Activity: Take the material below and reproduce, word for word, only the lines from the line with "Toggle the 거래량 volume indicator marker box" through the line with "Click the 挂单".

Data in this exercise:
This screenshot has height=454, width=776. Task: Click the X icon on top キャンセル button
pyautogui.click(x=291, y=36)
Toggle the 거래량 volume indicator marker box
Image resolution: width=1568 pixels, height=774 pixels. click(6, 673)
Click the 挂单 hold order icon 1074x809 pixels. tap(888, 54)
--
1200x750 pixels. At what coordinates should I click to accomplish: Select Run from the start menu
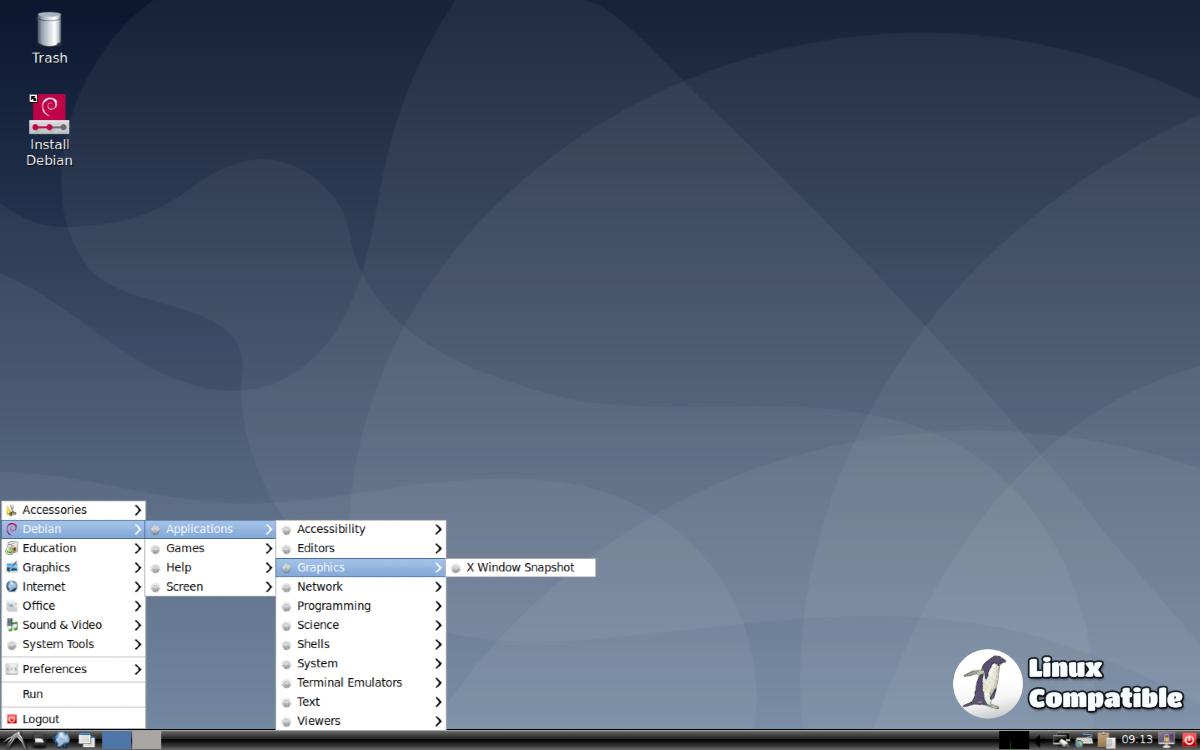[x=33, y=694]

Task result:
Toggle the 거래량 volume indicator marker box
Image resolution: width=1568 pixels, height=774 pixels. click(6, 673)
Click the 挂单 hold order icon 1074x809 pixels. tap(888, 54)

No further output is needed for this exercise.